Covid-19 e a milícia desalmada do capitalismo

A pandemia do COVID-19 tem colocado as vísceras da milícia do capitalismo em franca exposição.

Alexandre Filordi 9 abr 2020, 17:04

Quando Walter Benjamin afirmou que o “capitalismo deve ser visto como uma religião, isto é, o capitalismo está essencialmente a serviço das mesmas preocupações, aflições e inquietações a que outrora as assim chamadas religiões quiseram oferecer resposta”, o filósofo sublinhava o caráter místico, dogmático e idólatra do capitalismo.

Mas também é preciso lembrar que a consolidação das religiões oficiais no Ocidente é marcada pela afirmação do poder unilateral sem dispensar guerras. As cruzadas, as guerras santas, Lutero apoiando os príncipes para perseguir os camponeses, Calvino expulsando de Genebra os “vagabundos” não convertidos, etc. Pelo paralelo benjaminiano, poderíamos afirmar que o capitalismo é uma milícia religiosa.

Milícia é uma associação militarizada que defende interesses próprios, inclusive matando; ameaçar faz parte da obviedade de suas ações. As milícias no estado do Rio de Janeiro são evidentes neste caso. As milícias religiosas como estamos vendo nos dias atuais outro exemplo: templos fechados são lucros cessantes.

A pior milícia, contudo, é a dos detentores dos mecanismos econômicos e sociais exploratórios do capitalismo. Esta milícia, além de seus aparatos militarizados – carros blindados, escoltas armadas, residências-quarteis (vulgo condomínios), sistemas de vigilância, etc. – detém de igual modo os mecanismos exploratórios simbólicos e culturais: é proprietária dos meios de comunicação massivos, portanto, manipula e falsifica a informação; compra políticos que defendem seu interesse; influencia nas políticas públicas conforme a necessidade de seus ganhos; mas também tem acesso à melhor educação, saúde, meio de transporte, alimentação e cuidados vitais, mantendo o ciclo da desigualdade social.

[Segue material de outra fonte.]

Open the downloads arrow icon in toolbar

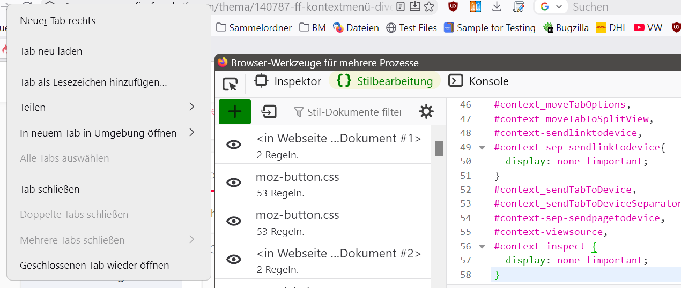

A pandemia do COVID-19 tem colocado as vísceras da milícia do capitalismo em franca exposição. No Brasil, vergonhosamente, não há um mínimo movimento, ainda que fosse emergencial, para suspender o pagamento dos juros da dívida pública aos bancos privados; tampouco uma taxação imediata das grandes fortunas ou cobrança de impostos sobre dividendos – a mística religiosa dos ricos rentistas. Não, nada disso! O que se faz no lugar?

Um governo chantagista, mitomaníaco, covarde, associado a tal milícia capitalista – façamos de conta que esteja associado apenas a esta – inventa mecanismos para suspensão salarial dos pobres trabalhadores brasileiros; normaliza o desemprego em massa, defendendo os patrões; assume a velocidade dos vermes para não despachar logo mecanismos econômicos a recobrir a restrição econômica ao trabalho; lamenta que é difícil governar, quando vê que demandas humanas não são produzidas por robôs de comunicação; não cria nada, absolutamente nada, que pudesse minguar os lucros no lugar de salvar vidas.

A milícia desalmada do capitalismo sempre ganhou musculatura debaixo da aba dos chapéus políticos mancomunados com os interesses do próprio capitalismo, algo tão normal como uma missa no Brasil. É preciso denunciar este jogo sórdido; é preciso denunciar que os empresários que compram seus jatinhos com o dinheiro público do BNDES, a juros que nenhum trabalhador sonha ao se endividar, agora despedem seus funcionários ao léu, pois o lucro é santo! – deixo os nomes à curiosidade do/a leitor/a; é preciso denunciar o cinismo dos que, há bem pouco, enxugavam a máquina do Estado e agora convocam pesquisadores de institutos públicos de pesquisa, diga-se de passagem, padecendo cortes vitais de verbas, para combater o COVID–19, é que uma das armas preferidas desses milicianos é o cinismo.

O COVID–19 denuncia tudo isso. Mas denuncia também: as existências humanas devem estar à frente dos dogmas e dos idólatras capitalistas; o sistema social baseado na doutrina do capitalismo exploratório e desumano, até bem pouco acumpliciado inclusive pela população precarizada, não passa de uma maldição, anátema e farsa.

Os contornos existenciais que importam não são da ordem da mística da religião como capitalismo. Os contornos existenciais que importam são: a frágil carne humana, a fome, o medo de morrer, o desamparo social, o corpo morto proibido de ser velado, a dor, o fôlego que pode faltar, o remédio ausente, a casa sem água e esgoto, etc. O combate ao COVID-19 só passa a ter sentido se igualmente for combatida a milícia desalmada do capitalismo.